El fallo establece que el equipo solo puede monitorear la casa de quien la instaló
Uno tiene derecho a que nadie se entrometa en su vida privada, explica Javier Couso, abogado constitucionalista.
La Corte Suprema ordenó a un vecino de Concepción mover la cámara de vigilancia que instaló en el frontis de su propiedad, en una parcela de Concepción, pero que apuntaba directamente a la casa de su vecino.
Ambos propietarios tenían sus rencillas y quien instaló la cámara argumentó que lo hizo para poder obtener pruebas en contra de su vecino para presentarlas ante la justicia. Pero la Suprema no lo consideró así y avaló el reclamo de los vecinos. Según el recurso, la familia afectada relató que «las cámaras registran cada ingreso o salida» de ellos y que «han recibido flashes de fotografías o indicios de capturas al momento de ingresar a su casa, lo que constituye una forma encubierta de vigilancia e intimidación que afecta gravemente su salud mental, derecho a la privacidad, y sensación de seguridad en su propio hogar».

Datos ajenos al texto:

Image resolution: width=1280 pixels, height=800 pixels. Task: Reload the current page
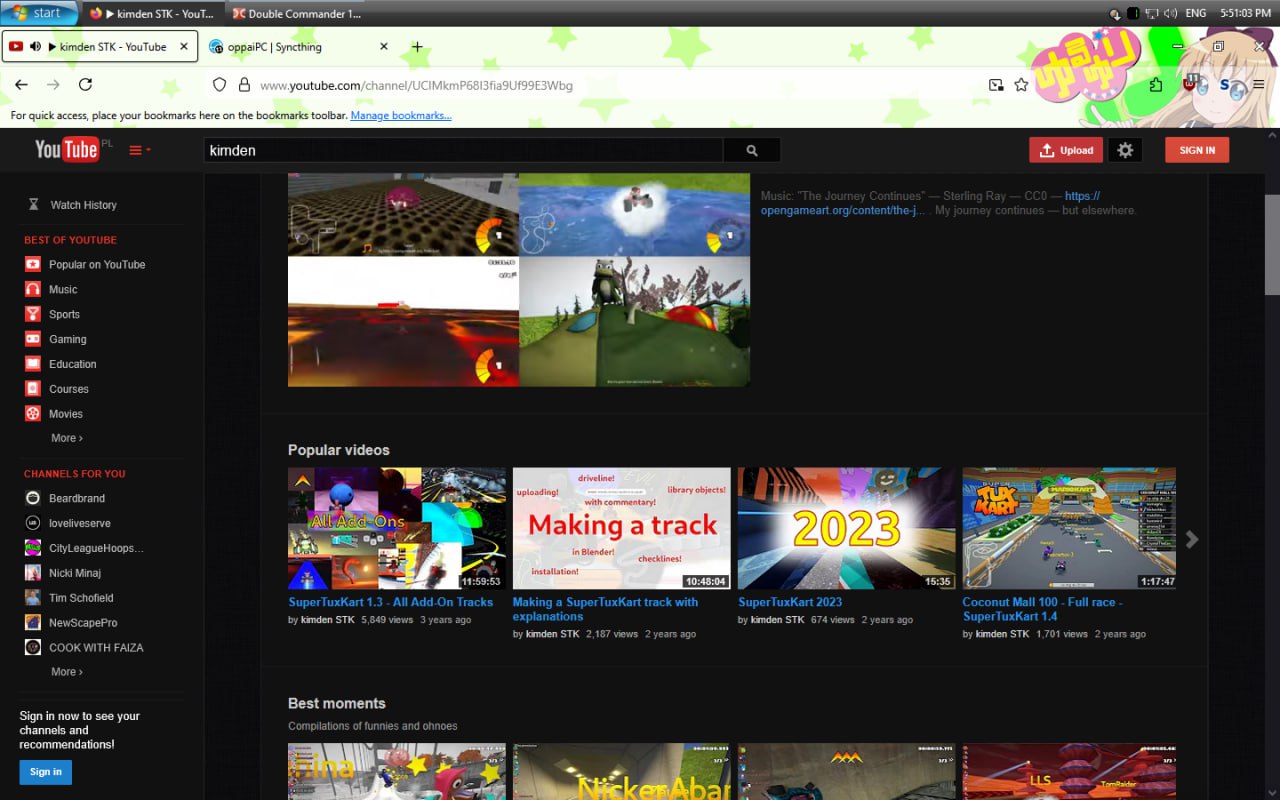85,85
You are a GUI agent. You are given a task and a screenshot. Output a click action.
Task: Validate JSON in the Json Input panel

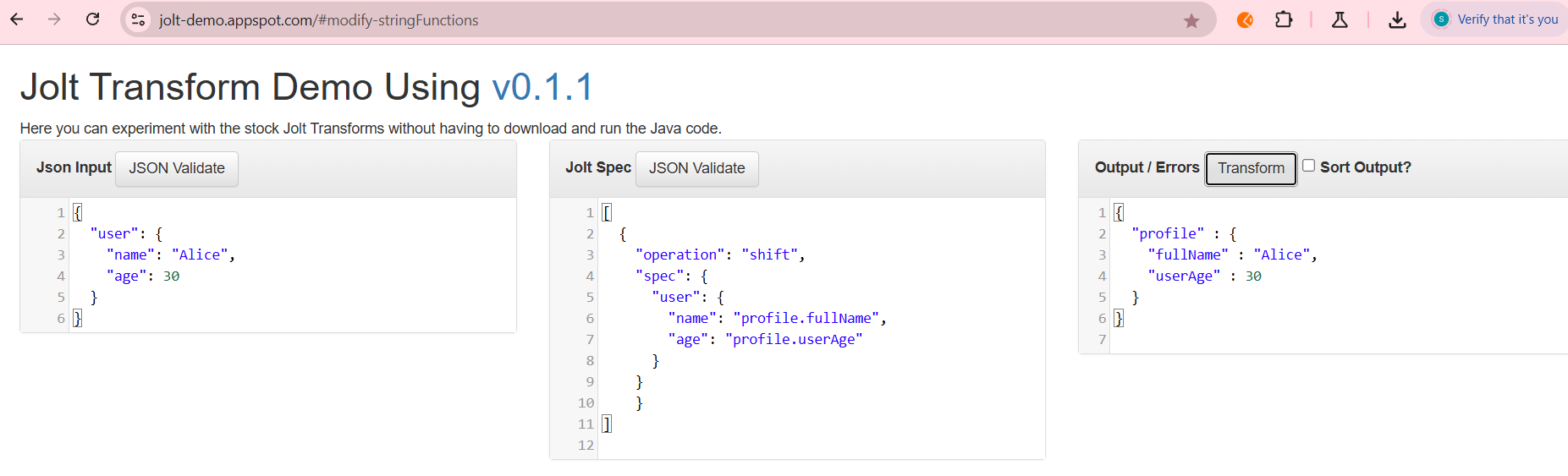point(177,168)
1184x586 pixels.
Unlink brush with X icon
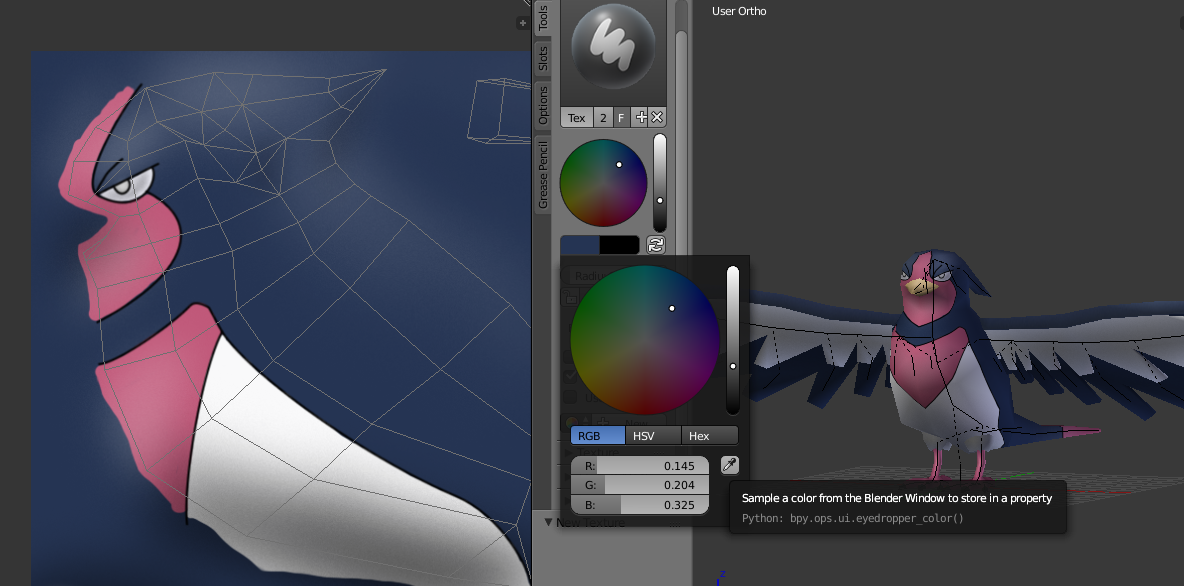[657, 117]
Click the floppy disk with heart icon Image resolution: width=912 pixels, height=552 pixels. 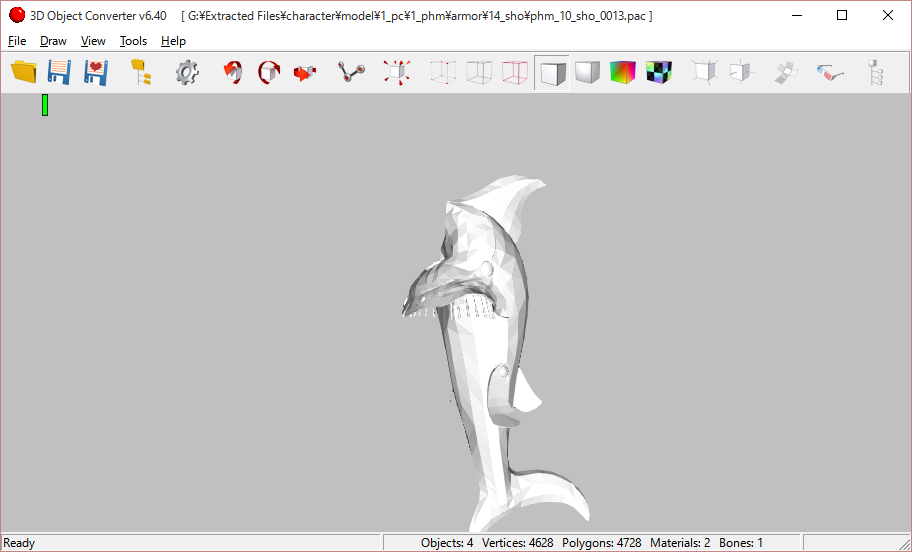tap(95, 72)
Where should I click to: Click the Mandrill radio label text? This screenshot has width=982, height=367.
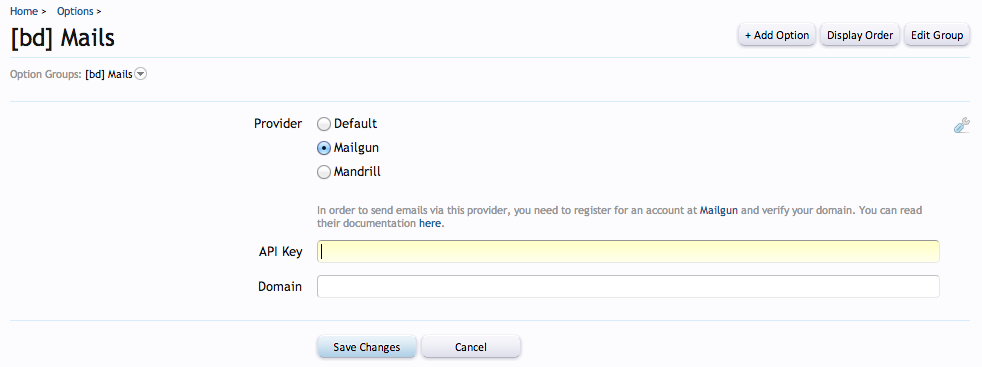click(357, 171)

Así, el dueño de las cámaras deberá ajustar el funcionamiento de todo dispositivo de videograbación, cámara, lente o artefacto tecnológico que haya instalado en su domicilio al perímetro exacto que comprende su propiedad, «de manera de no abarcar ni alcanzar con sus grabaciones el frontis, acceso o cualquier espacio de la propiedad del vecino».

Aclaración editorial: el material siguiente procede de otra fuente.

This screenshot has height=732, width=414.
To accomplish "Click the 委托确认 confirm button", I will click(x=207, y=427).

El fallo de la Suprema fue más allá y explicitó los derechos que se están vulnerando con el funcionamiento de las cámaras. «En virtud del derecho a la vida privada y a la inviolabilidad del hogar, la captación de imágenes o grabaciones que abarquen parte de la infraestructura, acceso, o movimientos de personas ajenas al domicilio del recurrido se torna en un acto ilegal que afecta la privacidad e intimidad de los vecinos. Por lo tanto, se hace necesario regular el correcto uso de dicho dispositivo de vigilancia, limitándolo única y exclusivamente a monitorear el frontis de la vivienda y propiedad del recurrido».
Los derechos
El abogado Javier Couso, académico de Derecho Constitucional de la Universidad Diego Portales, explica en qué se basó la justicia para fallar de esta manera. Se trata del artículo 19, número 4 y número 5 de la Constitución. «El número 4 asegura respeto y protección a la vida privada y el artículo quinto, la inviolabilidad del hogar. Básicamente, lo que señala la Corte de Apelaciones y la Suprema es que uno tiene derecho a que nadie se entrometa en su vida privada y eso es lo que hace una cámara que está permanentemente dirigida al acceso principal de la vivienda de las personas que se quejaron, porque genera, como dice la decisión, un entorno de vigilancia permanente».
Uno tiene derecho, agrega el abogado, a «no ser permanentemente vigilado por un privado, con el que además tiene una situación de conflicto, lo que agrega la posibilidad de un acoso de parte de quien pone la cámara. Eso perturba la tranquilidad de las personas, su vida privada y, lo que señala la Corte, la sensación de seguridad».
Esto no tiene nada que ver con instalar una cámara para resguardarse de la delincuencia.
«El derecho a la seguridad personal no puede ser a costa de infringir derechos fundamentales de otras personas que también pueden tener miedo a la delincuencia. Uno tiene todo el derecho de instalar todo tipo de mecanismos de seguridad, lo que no puede hacer es que para defender su legítimo derecho a la seguridad personal, se infrinjan derechos fundamentales, constitucionales de otras personas».